TASK LIST:
a) In the text on amphoteric species, in what medium does H2SO4 become amphoteric?
b) From the text on amphoteric species, set down the passage starting with "A chemical species" and going on through "amphoteric in superacids.".

-- Start EXCERPTED TEXT --

A chemical species that behaves both as an acid and as a base is called amphoteric. This property depends upon the medium in which the species is investigated: $\ce{H2SO4}$ is an acid when studied in water, but becomes amphoteric in superacids.

Most common example for amphoteric compound is water, which can act either as an acid or base depending on the solute present:

$$\ce{HCl + H2O -> H3O+ + Cl-} \tag{acting as an base}$$ $$\ce{NH3 + H2O -> NH4+ + OH-} \tag{acting as an acid}$$

OP describes the problem as: "This does not make sense to me because the definition of an amphoteric species is one that reacts with both acids and bases; yet, in this test, the species has only reacted with hydroxide ions; no acid - so there is no proof of amphoteric nature".

-- End EXCERPTED TEXT --
-- Start RAW RECORDS --

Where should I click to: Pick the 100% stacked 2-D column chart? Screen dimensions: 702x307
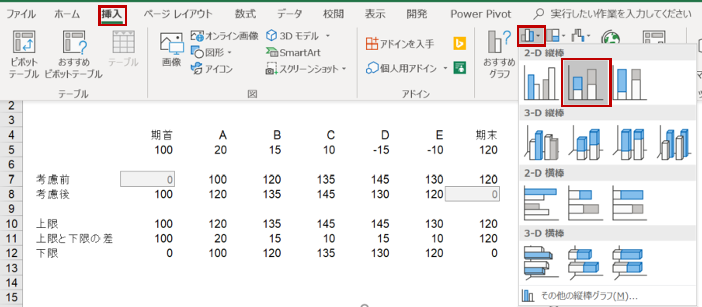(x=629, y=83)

-- End RAW RECORDS --
-- Start RAW RECORDS --

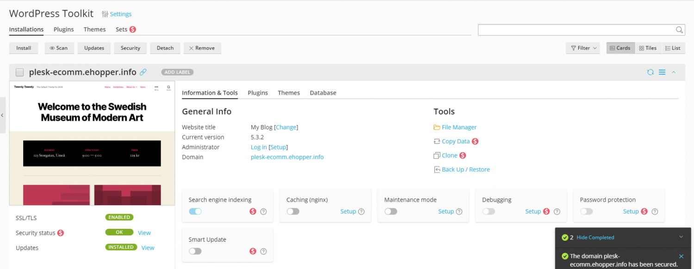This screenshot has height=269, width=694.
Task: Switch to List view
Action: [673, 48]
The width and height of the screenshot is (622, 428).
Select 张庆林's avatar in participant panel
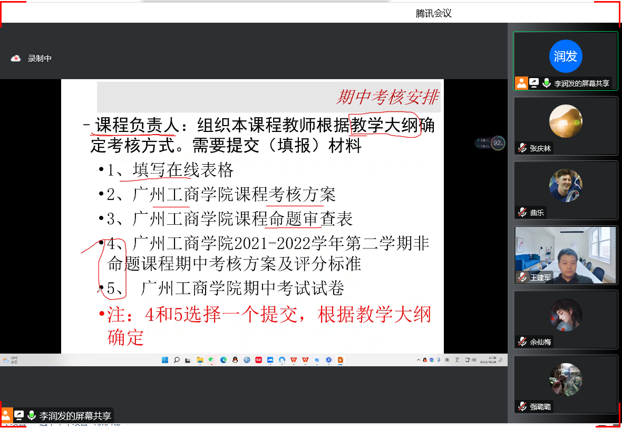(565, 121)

-- End RAW RECORDS --
-- Start RAW RECORDS --

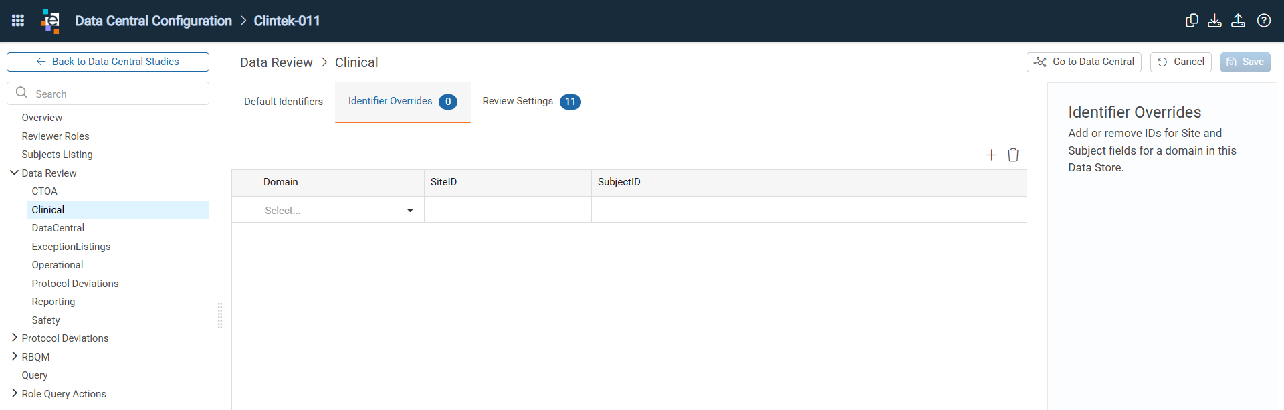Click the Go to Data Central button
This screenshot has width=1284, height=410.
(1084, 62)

-- End RAW RECORDS --

ANSWERS IN ORDER:
a) In superacids.

b)
A chemical species that behaves both as an acid and as a base is called amphoteric. This property depends upon the medium in which the species is investigated: $\ce{H2SO4}$ is an acid when studied in water, but becomes amphoteric in superacids.